Stillwell Partner’s managing partner Matt Scheckner spoke with AList about the upcoming Africa expansion to Advertising Week. Scheckner, an Advertising Week co-founder, spoke about how he approaches a new expansion and what attendees can expect to see in Johannesburg later this year.
Advertising Week Africa will take place from October 28 to 31 in Johannesburg, South Africa. Confirmed speakers include Enver Groenewald CMO of Unilever Africa, Andrea Quaye, CMO of ABInBev Africa and Mzamo Masito, CMO of Google Africa.
Can you take me through the process of developing the idea to bring Advertising Week to Africa?
We started in New York in 2004. The world was completely different then: Facebook was only on the Harvard campus, we were a couple of years away from the iPhone, years away from YouTube. As Advertising Week has grown over the years; we’re now our seventh year in London, we launched in Tokyo four years ago, we just finished our second year in Mexico City, and are heading into our second year in Sydney. What’ve we found is that the challenges in areas of opportunity all around the world are quite similar.
Everybody is wrestling with technologically driven disruption; everybody is wrestling with the evolution of how consumers consume media—which affects everything else in our industry. Africa, in many ways, is a vital engine for the future. It’s the only continent that’s still growing. We started this conversation about three years ago. Advertising Week has grown organically, so there is no big machine behind this thing.
Very often, things begin with the conversation, “Hey, would you ever think about this? Would you ever think about that?” I’m like, “I don’t know, maybe.”
I got an email from some folks from Africa at Republicom, about three years ago. They came to see us in New York in 2016, and we started talking. I was intrigued by the idea of going to Africa. The first cut of our analysis was where we should go within Africa? Do we go to Lagos, Nigeria (our team is mostly Nigerian) and then we got to South Africa. Within South Africa, we thought about Cape Town or Johannesburg. We looked at all of them. Cape Town is a beautiful city and possibly would have been the easiest. But, Johannesburg is the center of the business for the African continent. Our industry has a big presence there, and that’s creative media, technology, marketing, the whole continuum across the entire eco-system. [Advertising Week’s] processes are very slow and very deliberate. We started the conversations in 2016. There is nothing like Advertising Week on the continent, anywhere. Critically, our platform is the only one in the world that has this heft that is built for young people. That’s a big part of the equation overall and will be for Africa.
How is Advertising Week looking to affect the industry in South Africa?
We are looking to make an impact not only on the continent but also by leveraging the Advertising Week platform to tell the story about what’s going on there, like female entrepreneurs in Kenya. There are incredible stories of innovation that are going on there. We are going to be able to help to move the needle and change perception on what the continent is, what South Africa is, what Johannesburg is. We are going to do our event at the center of the city in Johannesburg.
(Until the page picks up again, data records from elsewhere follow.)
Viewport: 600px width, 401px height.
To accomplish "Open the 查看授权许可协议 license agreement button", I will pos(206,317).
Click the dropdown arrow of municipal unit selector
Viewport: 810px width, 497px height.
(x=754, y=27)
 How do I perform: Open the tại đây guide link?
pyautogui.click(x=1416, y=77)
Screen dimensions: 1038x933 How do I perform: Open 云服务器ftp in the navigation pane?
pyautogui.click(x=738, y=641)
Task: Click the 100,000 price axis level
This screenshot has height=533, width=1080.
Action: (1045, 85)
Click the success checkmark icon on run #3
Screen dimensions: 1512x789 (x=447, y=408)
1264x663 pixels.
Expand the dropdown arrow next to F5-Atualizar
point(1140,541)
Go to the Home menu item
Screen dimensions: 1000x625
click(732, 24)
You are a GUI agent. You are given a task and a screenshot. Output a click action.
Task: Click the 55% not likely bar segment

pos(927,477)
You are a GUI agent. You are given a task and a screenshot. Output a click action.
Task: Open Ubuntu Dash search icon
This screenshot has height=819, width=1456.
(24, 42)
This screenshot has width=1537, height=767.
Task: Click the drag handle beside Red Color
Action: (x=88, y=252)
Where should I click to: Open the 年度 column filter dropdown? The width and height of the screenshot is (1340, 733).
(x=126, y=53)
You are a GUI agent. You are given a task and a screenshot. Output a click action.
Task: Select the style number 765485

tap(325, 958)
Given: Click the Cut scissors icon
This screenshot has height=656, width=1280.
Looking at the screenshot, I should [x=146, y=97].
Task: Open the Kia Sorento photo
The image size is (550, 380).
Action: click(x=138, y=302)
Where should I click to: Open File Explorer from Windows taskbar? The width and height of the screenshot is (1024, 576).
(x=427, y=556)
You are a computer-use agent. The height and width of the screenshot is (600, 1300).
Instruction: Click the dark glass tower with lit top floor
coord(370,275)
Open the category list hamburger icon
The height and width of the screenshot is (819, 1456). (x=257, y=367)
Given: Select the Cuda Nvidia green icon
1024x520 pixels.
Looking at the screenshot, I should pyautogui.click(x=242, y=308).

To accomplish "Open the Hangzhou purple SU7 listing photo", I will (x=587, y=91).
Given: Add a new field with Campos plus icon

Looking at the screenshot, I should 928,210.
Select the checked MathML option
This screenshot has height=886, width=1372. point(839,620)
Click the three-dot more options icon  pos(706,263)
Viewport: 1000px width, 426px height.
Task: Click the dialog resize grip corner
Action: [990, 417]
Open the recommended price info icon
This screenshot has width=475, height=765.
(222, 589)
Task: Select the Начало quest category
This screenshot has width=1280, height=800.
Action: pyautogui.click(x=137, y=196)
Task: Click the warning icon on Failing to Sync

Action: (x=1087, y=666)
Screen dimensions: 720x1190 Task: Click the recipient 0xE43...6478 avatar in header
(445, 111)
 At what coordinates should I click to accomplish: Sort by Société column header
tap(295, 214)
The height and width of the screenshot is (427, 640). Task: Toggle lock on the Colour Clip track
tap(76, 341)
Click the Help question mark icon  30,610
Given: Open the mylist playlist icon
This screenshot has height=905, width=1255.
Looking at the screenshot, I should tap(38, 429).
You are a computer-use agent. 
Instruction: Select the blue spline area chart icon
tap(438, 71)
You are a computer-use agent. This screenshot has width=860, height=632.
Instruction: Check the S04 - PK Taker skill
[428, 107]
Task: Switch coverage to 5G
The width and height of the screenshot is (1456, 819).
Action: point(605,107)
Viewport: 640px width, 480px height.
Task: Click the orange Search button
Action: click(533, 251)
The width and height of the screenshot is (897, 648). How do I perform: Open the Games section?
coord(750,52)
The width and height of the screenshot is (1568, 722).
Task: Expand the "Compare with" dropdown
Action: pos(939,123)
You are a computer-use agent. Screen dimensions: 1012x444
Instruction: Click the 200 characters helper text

What have you learned from previous expansions that helped to navigate the planning this time around?
For the trees to grow, you have to plant seeds locally. It has to feel like it came from the earth over there. Early on we created an advisory council for Africa that is comprised of leaders across all the sectors. The head of Unilever for the African continent, Dawn [Rowlands] from Dentsu Aegis Sub Sahara, so we’ve got a good group. We have the local knowledge. I think the environment that we are choosing is a part of that; that we are building real connections to the community right from the beginning. We are going to feature the best of the continent and [bring people from the US] not unlike what we did when we went to Australia the first year. I’m really excited. Because it really has a genuine higher purpose.
Can you talk about some of the themes that Advertising Week Africa will explore?
Very purposefully, we look across the whole thought leadership program in Advertising Week, all of it, and there is never a singular theme. That’s purposeful. We hand-curate a program every time.
[Advertising Week Africa’s program] will be reflective of two things: one is called the “timely,” and those would be largely technology-driven areas like AI, blockchain, data, it might be an issue where the definition has changed over the years. Trust used to mean “Can you trust your advertiser?” The new definition of trust is all around data and privacy, and it’s a much more complex issue. Let’s call that all the stuff that’s “timely,” and then there is all the stuff that’s “timeless” like [creative] challenges and storytelling. We have a lot of content at Advertising Week around broader issues like social impact, mental health, wellness and pay equity.
I like that as Advertising Week as it’s grown, has become a place that all those types of conversations can take place, and you’ll see much focus on the talent around the African startup and technology community and giving them a global platform. I think it’ll start with young people and talent, in this case, and you’ll also see a lot around broader social impact issues.
We’re going to be working with the Nelson Mandela Foundation. Our commitment to areas of social impact and what the Nelson Mandela Foundation is all about dovetail nicely. We met with them when we were there in December and those discussions are going to bare a lot of fruit. We are excited to work with them, not just in Africa, but globally.